**DOCUMENT EXCERPT:**
##########

Seattlepi
A new report asks whether the race and affluence of Adam Lanza's family influenced decisions about how to care for his mental health problems in the years before he committed the 2012 Sandy Hook Elementary School massacre.
Among the findings in the report, which was released Friday by the state office of Child Advocate, is that Lanza's his parents and educators contributed to his social isolation by accommodating — and not confronting — his difficulties engaging with the world.
The report said recommendations from Yale psychologists that he be medicated and undergo rigorous treatment as a child for anxiety and other conditions were rejected by his mother, who eventually took him out of school.
"Is the community more reluctant to intervene and more likely to provide deference to the parental judgment and decision-making of white, affluent parents than those caregivers who are poor or minority?" the report asks. "Would (Adam Lanza's) caregivers' reluctance to maintain him in school or a treatment program have gone under the radar if he were a child of color?"

##########

**INPUT DATA:**
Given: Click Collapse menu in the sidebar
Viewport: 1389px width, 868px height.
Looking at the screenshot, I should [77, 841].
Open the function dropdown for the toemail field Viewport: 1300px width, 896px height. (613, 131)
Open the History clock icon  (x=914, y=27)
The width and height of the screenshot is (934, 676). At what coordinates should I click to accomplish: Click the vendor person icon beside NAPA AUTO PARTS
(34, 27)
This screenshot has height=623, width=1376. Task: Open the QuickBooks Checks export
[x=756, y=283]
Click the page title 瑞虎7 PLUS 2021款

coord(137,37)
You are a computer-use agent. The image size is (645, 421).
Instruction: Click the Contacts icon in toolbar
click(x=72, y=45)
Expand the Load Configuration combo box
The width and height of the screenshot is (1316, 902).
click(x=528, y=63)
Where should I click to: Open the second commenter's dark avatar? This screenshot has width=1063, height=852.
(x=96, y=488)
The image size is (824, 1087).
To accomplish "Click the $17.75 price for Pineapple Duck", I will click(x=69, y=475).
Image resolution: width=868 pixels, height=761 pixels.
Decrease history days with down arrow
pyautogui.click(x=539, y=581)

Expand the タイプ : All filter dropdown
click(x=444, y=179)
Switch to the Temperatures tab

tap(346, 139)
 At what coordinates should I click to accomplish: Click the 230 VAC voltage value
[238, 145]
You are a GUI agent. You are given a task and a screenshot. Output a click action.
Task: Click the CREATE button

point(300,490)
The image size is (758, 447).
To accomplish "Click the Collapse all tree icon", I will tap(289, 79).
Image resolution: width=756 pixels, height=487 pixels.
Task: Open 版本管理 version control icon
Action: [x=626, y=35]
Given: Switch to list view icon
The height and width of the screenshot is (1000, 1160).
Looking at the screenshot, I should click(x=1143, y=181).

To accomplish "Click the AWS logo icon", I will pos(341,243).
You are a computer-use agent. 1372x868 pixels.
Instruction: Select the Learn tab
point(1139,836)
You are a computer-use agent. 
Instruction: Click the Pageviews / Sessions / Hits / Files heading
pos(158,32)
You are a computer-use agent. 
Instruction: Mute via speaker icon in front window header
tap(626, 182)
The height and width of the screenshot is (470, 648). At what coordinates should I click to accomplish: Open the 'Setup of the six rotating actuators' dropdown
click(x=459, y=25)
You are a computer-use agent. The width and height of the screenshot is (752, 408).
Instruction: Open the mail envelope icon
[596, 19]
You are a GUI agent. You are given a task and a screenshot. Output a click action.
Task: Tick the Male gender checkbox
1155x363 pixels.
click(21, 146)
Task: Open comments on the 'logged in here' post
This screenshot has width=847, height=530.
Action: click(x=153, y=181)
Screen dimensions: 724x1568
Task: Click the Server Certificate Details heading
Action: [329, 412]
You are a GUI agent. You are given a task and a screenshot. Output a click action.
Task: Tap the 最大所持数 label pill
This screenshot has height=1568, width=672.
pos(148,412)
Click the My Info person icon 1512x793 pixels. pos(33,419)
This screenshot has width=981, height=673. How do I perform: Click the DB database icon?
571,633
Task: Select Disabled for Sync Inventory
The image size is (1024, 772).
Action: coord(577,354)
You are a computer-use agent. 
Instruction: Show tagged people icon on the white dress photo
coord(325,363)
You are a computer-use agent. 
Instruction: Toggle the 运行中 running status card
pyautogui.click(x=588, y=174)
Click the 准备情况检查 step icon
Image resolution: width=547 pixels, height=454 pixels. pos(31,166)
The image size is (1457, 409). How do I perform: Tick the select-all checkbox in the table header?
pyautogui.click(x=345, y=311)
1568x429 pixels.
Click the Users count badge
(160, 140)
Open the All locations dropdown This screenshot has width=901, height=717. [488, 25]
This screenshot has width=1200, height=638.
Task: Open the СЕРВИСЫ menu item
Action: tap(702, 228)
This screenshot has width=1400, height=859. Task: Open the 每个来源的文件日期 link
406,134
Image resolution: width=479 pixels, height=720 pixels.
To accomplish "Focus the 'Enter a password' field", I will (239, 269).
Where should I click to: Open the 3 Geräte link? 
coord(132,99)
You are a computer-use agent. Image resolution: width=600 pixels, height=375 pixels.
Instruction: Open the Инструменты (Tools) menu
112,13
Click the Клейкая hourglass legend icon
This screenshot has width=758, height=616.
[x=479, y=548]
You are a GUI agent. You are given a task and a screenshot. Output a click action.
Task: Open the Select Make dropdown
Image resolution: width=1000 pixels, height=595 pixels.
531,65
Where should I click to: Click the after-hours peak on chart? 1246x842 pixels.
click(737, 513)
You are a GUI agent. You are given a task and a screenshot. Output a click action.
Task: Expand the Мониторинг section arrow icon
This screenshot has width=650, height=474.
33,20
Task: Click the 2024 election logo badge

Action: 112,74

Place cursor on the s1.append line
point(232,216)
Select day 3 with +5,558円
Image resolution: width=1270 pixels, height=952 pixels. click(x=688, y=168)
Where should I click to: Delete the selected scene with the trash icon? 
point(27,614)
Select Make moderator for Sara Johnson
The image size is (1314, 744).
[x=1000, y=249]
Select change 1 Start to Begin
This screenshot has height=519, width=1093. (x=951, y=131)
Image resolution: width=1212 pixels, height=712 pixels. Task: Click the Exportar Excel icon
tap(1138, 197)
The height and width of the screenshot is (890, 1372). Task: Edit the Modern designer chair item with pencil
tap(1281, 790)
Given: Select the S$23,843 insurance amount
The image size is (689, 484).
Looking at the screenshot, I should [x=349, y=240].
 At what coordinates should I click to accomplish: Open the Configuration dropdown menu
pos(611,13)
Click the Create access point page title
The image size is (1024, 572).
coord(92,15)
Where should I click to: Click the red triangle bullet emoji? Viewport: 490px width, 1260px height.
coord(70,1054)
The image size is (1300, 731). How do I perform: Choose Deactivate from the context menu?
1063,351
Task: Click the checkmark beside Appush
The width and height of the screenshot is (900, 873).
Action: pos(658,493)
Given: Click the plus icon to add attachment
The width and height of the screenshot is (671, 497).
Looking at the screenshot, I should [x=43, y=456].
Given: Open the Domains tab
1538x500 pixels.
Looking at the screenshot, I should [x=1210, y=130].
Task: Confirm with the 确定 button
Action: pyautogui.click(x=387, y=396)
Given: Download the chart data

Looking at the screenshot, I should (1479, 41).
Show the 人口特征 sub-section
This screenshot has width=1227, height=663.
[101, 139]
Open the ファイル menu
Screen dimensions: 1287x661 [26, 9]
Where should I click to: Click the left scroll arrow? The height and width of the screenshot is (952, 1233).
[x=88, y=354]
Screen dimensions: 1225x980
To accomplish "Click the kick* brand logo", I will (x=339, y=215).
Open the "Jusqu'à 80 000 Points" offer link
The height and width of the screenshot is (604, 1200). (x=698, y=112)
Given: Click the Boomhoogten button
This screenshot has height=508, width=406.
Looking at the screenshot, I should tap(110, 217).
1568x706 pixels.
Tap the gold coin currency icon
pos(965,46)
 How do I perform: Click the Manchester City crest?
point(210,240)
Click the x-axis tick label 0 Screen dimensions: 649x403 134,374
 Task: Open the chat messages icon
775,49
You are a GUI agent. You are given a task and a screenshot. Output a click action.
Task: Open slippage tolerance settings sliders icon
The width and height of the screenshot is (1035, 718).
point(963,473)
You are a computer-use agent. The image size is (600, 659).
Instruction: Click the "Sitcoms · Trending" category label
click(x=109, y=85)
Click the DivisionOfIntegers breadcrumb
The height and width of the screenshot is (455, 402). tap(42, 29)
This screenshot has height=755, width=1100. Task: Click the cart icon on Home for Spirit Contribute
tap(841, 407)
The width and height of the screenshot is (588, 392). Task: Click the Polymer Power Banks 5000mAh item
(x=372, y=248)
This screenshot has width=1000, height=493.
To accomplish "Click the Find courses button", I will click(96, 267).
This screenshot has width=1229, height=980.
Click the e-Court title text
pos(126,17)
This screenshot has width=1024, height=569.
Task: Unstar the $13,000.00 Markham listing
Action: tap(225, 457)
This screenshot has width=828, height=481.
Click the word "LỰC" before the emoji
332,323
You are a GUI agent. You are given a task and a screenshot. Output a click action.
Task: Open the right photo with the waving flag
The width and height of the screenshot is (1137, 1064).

##########

**TASK SET:**
A. In the news excerpt about the Sandy Hook report, which office released the report?
B. Continue the news excerpt about the Sandy Hook report from where it stops.

**PER-TASK OUTPUTS:**
A. The state office of Child Advocate released it.

B.
Lanza's father is a financial services executive. The son and his mother lived in an exclusive neighborhood in the wealthy bedroom community, 70 miles north of Manhattan.
Research has found that upper-middle-class parents are far more likely to be resistant, defensive and even litigious when presented with treatment options suggested by school service providers, said Suniya Luthar, a professor of Psychology at Arizona State University, who has written extensively on the topic of affluence and mental health.